• THE PROBLEM
Repeat the records below exactly as they appear.

(Saved entries)
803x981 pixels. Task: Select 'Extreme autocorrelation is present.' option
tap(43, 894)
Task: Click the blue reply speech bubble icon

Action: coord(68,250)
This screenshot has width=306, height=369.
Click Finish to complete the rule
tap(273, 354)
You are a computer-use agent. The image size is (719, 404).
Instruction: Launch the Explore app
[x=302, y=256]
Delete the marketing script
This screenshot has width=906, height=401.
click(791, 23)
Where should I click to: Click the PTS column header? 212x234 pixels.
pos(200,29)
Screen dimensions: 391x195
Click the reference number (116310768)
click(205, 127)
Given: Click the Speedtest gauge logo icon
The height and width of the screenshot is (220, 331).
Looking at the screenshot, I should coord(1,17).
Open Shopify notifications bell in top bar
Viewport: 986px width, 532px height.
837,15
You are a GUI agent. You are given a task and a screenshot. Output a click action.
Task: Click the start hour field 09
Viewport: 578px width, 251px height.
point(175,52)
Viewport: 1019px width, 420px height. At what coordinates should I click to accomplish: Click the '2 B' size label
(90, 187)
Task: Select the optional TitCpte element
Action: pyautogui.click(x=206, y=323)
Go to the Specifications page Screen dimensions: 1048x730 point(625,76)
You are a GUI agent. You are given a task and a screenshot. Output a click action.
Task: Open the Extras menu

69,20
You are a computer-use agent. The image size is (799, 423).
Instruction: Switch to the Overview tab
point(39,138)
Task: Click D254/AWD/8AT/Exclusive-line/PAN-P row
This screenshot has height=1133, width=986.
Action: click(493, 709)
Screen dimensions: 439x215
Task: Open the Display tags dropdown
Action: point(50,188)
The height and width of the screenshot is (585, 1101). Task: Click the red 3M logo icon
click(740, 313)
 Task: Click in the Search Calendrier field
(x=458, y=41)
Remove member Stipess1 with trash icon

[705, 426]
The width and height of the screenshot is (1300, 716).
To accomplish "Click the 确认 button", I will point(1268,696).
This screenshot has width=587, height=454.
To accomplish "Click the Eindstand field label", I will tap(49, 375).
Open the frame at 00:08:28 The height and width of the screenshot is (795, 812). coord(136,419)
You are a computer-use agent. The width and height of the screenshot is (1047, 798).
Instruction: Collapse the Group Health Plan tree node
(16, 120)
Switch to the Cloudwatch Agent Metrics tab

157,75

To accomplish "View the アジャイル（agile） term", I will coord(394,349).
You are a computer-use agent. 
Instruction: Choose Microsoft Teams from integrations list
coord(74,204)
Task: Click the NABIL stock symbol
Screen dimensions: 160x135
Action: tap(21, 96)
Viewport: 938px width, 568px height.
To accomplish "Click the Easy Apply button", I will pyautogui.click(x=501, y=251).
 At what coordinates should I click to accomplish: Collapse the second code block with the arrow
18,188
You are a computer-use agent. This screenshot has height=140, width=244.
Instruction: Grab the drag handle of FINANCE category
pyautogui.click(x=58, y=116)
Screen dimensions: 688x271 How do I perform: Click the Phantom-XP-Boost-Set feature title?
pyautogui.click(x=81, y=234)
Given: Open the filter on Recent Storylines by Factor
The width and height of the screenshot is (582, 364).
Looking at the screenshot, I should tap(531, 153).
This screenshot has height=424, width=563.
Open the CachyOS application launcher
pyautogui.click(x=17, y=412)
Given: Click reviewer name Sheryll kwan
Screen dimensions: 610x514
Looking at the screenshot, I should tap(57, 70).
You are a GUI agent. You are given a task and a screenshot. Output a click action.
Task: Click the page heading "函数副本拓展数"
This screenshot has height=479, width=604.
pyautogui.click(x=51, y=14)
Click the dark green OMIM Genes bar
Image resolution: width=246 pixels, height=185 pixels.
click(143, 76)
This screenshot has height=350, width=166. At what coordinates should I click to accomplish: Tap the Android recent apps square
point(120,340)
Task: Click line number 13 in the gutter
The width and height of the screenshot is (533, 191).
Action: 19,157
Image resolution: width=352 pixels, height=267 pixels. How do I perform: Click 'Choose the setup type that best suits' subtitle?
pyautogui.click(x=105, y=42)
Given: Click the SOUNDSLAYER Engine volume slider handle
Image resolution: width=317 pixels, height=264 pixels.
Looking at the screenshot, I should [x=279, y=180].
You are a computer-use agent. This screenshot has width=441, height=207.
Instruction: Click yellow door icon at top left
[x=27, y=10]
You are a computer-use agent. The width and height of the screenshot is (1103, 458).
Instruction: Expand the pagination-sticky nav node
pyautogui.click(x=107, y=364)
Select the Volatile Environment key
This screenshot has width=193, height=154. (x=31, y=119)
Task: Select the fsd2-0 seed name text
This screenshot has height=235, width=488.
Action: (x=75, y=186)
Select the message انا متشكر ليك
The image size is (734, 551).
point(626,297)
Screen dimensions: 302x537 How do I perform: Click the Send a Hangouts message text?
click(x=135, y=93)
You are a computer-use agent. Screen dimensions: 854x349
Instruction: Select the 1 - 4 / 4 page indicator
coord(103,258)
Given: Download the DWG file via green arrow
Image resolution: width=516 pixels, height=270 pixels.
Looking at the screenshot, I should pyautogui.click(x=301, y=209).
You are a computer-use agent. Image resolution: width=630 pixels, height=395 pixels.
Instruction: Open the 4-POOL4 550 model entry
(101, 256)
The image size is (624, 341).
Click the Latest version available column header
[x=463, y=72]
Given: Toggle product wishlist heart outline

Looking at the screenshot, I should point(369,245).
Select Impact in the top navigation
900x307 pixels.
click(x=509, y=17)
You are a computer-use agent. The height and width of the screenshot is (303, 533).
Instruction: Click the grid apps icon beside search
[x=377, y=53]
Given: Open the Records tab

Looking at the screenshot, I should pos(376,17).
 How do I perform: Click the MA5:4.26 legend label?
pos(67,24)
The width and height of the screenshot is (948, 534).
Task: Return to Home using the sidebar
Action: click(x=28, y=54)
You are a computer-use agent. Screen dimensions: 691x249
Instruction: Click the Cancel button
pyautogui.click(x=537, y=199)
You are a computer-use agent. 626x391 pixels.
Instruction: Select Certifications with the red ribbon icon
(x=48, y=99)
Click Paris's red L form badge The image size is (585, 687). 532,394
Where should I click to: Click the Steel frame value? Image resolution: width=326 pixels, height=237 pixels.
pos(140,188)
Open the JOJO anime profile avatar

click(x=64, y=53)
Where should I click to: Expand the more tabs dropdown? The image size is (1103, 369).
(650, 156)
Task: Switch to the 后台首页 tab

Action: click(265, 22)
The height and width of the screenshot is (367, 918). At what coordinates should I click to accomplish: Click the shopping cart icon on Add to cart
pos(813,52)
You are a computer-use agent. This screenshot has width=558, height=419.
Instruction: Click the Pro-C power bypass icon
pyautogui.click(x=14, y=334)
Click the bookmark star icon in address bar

• SOLUTION FOR THIS EXERCISE
803x981 pixels. Task: Select 'Extreme autocorrelation is present.' option
tap(43, 894)
Task: Click the blue reply speech bubble icon

Action: coord(68,250)
This screenshot has width=306, height=369.
Click Finish to complete the rule
tap(273, 354)
You are a computer-use agent. The image size is (719, 404).
Instruction: Launch the Explore app
[x=302, y=256]
Delete the marketing script
This screenshot has width=906, height=401.
click(791, 23)
Where should I click to: Click the PTS column header? 212x234 pixels.
pos(200,29)
Screen dimensions: 391x195
Click the reference number (116310768)
click(205, 127)
Given: Click the Speedtest gauge logo icon
The height and width of the screenshot is (220, 331).
Looking at the screenshot, I should coord(1,17).
Open Shopify notifications bell in top bar
Viewport: 986px width, 532px height.
837,15
You are a GUI agent. You are given a task and a screenshot. Output a click action.
Task: Click the start hour field 09
Viewport: 578px width, 251px height.
point(175,52)
Viewport: 1019px width, 420px height. At what coordinates should I click to accomplish: Click the '2 B' size label
(90, 187)
Task: Select the optional TitCpte element
Action: pyautogui.click(x=206, y=323)
Go to the Specifications page Screen dimensions: 1048x730 point(625,76)
You are a GUI agent. You are given a task and a screenshot. Output a click action.
Task: Open the Extras menu

69,20
You are a computer-use agent. The image size is (799, 423).
Instruction: Switch to the Overview tab
point(39,138)
Task: Click D254/AWD/8AT/Exclusive-line/PAN-P row
This screenshot has height=1133, width=986.
Action: click(493, 709)
Screen dimensions: 439x215
Task: Open the Display tags dropdown
Action: point(50,188)
The height and width of the screenshot is (585, 1101). Task: Click the red 3M logo icon
click(740, 313)
 Task: Click in the Search Calendrier field
(x=458, y=41)
Remove member Stipess1 with trash icon

[705, 426]
The width and height of the screenshot is (1300, 716).
To accomplish "Click the 确认 button", I will point(1268,696).
This screenshot has width=587, height=454.
To accomplish "Click the Eindstand field label", I will tap(49, 375).
Open the frame at 00:08:28 The height and width of the screenshot is (795, 812). coord(136,419)
You are a computer-use agent. The width and height of the screenshot is (1047, 798).
Instruction: Collapse the Group Health Plan tree node
(16, 120)
Switch to the Cloudwatch Agent Metrics tab

157,75

To accomplish "View the アジャイル（agile） term", I will coord(394,349).
You are a computer-use agent. 
Instruction: Choose Microsoft Teams from integrations list
coord(74,204)
Task: Click the NABIL stock symbol
Screen dimensions: 160x135
Action: tap(21, 96)
Viewport: 938px width, 568px height.
To accomplish "Click the Easy Apply button", I will pyautogui.click(x=501, y=251).
 At what coordinates should I click to accomplish: Collapse the second code block with the arrow
18,188
You are a computer-use agent. This screenshot has height=140, width=244.
Instruction: Grab the drag handle of FINANCE category
pyautogui.click(x=58, y=116)
Screen dimensions: 688x271 How do I perform: Click the Phantom-XP-Boost-Set feature title?
pyautogui.click(x=81, y=234)
Given: Open the filter on Recent Storylines by Factor
The width and height of the screenshot is (582, 364).
Looking at the screenshot, I should tap(531, 153).
This screenshot has height=424, width=563.
Open the CachyOS application launcher
pyautogui.click(x=17, y=412)
Given: Click reviewer name Sheryll kwan
Screen dimensions: 610x514
Looking at the screenshot, I should tap(57, 70).
You are a GUI agent. You are given a task and a screenshot. Output a click action.
Task: Click the page heading "函数副本拓展数"
This screenshot has height=479, width=604.
pyautogui.click(x=51, y=14)
Click the dark green OMIM Genes bar
Image resolution: width=246 pixels, height=185 pixels.
click(143, 76)
This screenshot has height=350, width=166. At what coordinates should I click to accomplish: Tap the Android recent apps square
point(120,340)
Task: Click line number 13 in the gutter
The width and height of the screenshot is (533, 191).
Action: 19,157
Image resolution: width=352 pixels, height=267 pixels. How do I perform: Click 'Choose the setup type that best suits' subtitle?
pyautogui.click(x=105, y=42)
Given: Click the SOUNDSLAYER Engine volume slider handle
Image resolution: width=317 pixels, height=264 pixels.
Looking at the screenshot, I should [x=279, y=180].
You are a computer-use agent. This screenshot has width=441, height=207.
Instruction: Click yellow door icon at top left
[x=27, y=10]
You are a computer-use agent. The width and height of the screenshot is (1103, 458).
Instruction: Expand the pagination-sticky nav node
pyautogui.click(x=107, y=364)
Select the Volatile Environment key
This screenshot has width=193, height=154. (x=31, y=119)
Task: Select the fsd2-0 seed name text
This screenshot has height=235, width=488.
Action: (x=75, y=186)
Select the message انا متشكر ليك
The image size is (734, 551).
point(626,297)
Screen dimensions: 302x537 How do I perform: Click the Send a Hangouts message text?
click(x=135, y=93)
You are a computer-use agent. Screen dimensions: 854x349
Instruction: Select the 1 - 4 / 4 page indicator
coord(103,258)
Given: Download the DWG file via green arrow
Image resolution: width=516 pixels, height=270 pixels.
Looking at the screenshot, I should pyautogui.click(x=301, y=209).
You are a computer-use agent. Image resolution: width=630 pixels, height=395 pixels.
Instruction: Open the 4-POOL4 550 model entry
(101, 256)
The image size is (624, 341).
Click the Latest version available column header
[x=463, y=72]
Given: Toggle product wishlist heart outline

Looking at the screenshot, I should point(369,245).
Select Impact in the top navigation
900x307 pixels.
click(x=509, y=17)
You are a computer-use agent. The height and width of the screenshot is (303, 533).
Instruction: Click the grid apps icon beside search
[x=377, y=53]
Given: Open the Records tab

Looking at the screenshot, I should pos(376,17).
 How do I perform: Click the MA5:4.26 legend label?
pos(67,24)
The width and height of the screenshot is (948, 534).
Task: Return to Home using the sidebar
Action: click(x=28, y=54)
You are a computer-use agent. Screen dimensions: 691x249
Instruction: Click the Cancel button
pyautogui.click(x=537, y=199)
You are a computer-use agent. 626x391 pixels.
Instruction: Select Certifications with the red ribbon icon
(x=48, y=99)
Click Paris's red L form badge The image size is (585, 687). 532,394
Where should I click to: Click the Steel frame value? Image resolution: width=326 pixels, height=237 pixels.
pos(140,188)
Open the JOJO anime profile avatar

click(x=64, y=53)
Where should I click to: Expand the more tabs dropdown? The image size is (1103, 369).
(650, 156)
Task: Switch to the 后台首页 tab

Action: click(265, 22)
The height and width of the screenshot is (367, 918). At what coordinates should I click to accomplish: Click the shopping cart icon on Add to cart
pos(813,52)
You are a computer-use agent. This screenshot has width=558, height=419.
Instruction: Click the Pro-C power bypass icon
pyautogui.click(x=14, y=334)
Click the bookmark star icon in address bar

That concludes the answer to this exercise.